Parabará, bará, bará, parabarabará! Precaríssimo anedotário do Carnaval

O Carnaval pode ser uma diversão quimérica, a busca contínua por um estado que jamais se alcançará. Nessa busca é preciso aguentar o choque incessante entre os corpos, o tempo inclemente, a embriaguez em horário insólito, a música às vezes distante, às vezes duvidosa. E então acontece o momento surpreendente em que todas as insatisfações cessam, todos os anseios se cumprem, e se atinge aquela felicidade boba e profunda e bela que antes julgávamos inexistente.

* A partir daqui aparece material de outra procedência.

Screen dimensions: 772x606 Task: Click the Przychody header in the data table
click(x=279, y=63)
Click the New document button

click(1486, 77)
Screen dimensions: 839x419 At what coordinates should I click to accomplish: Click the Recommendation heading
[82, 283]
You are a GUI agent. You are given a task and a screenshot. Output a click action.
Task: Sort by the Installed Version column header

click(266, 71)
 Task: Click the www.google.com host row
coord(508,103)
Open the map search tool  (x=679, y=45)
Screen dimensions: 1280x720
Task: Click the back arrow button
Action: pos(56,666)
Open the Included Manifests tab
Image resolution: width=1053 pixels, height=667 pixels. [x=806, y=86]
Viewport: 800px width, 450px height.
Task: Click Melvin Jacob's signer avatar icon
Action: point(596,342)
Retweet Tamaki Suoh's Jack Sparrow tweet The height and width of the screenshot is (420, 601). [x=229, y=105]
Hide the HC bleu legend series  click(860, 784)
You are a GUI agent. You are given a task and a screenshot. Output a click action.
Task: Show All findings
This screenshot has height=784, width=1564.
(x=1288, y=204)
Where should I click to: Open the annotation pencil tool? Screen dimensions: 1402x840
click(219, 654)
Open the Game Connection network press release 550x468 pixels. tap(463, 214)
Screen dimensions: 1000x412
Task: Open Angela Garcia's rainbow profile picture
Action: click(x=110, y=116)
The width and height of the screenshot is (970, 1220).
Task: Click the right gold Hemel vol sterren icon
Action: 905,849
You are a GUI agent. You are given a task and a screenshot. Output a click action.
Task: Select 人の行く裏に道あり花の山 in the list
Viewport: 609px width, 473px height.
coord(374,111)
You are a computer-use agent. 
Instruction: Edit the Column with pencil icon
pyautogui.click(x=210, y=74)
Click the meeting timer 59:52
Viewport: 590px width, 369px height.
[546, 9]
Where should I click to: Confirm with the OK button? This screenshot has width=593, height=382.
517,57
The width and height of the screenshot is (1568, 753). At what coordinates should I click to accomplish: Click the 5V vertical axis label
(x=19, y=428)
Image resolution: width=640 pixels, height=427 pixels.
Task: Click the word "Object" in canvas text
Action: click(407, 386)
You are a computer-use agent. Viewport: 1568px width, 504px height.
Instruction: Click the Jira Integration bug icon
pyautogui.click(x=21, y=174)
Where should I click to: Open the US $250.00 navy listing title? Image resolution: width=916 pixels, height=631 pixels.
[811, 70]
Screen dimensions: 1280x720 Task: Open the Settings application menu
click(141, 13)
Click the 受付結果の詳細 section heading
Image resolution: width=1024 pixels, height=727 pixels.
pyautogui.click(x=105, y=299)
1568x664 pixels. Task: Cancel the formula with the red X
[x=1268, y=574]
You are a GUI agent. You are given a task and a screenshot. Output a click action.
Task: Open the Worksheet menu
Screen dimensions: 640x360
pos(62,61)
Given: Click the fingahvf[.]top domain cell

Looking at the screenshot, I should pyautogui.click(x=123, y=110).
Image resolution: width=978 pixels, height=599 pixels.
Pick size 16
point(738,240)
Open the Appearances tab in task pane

Éramos muitos debaixo daquele viaduto, e cantávamos juntos numa confusão de timbres, cantávamos nada além de um parabará, bará, bará, parabarabará!, comandado por sopros e repetido ao infinito. Foi esse o momento mais bonito do Carnaval, ao menos aos olhos deste módico cronista que pouco viu. Durou um átimo imensurável, e então foi disperso em sádico disparate pela polícia, sob bombas de gás lacrimogêneo. Quem voltou para casa depois daquilo não soube entender se os olhos lhe ardiam pelo gás, ou pela eufórica emoção daquele instante agora eterno.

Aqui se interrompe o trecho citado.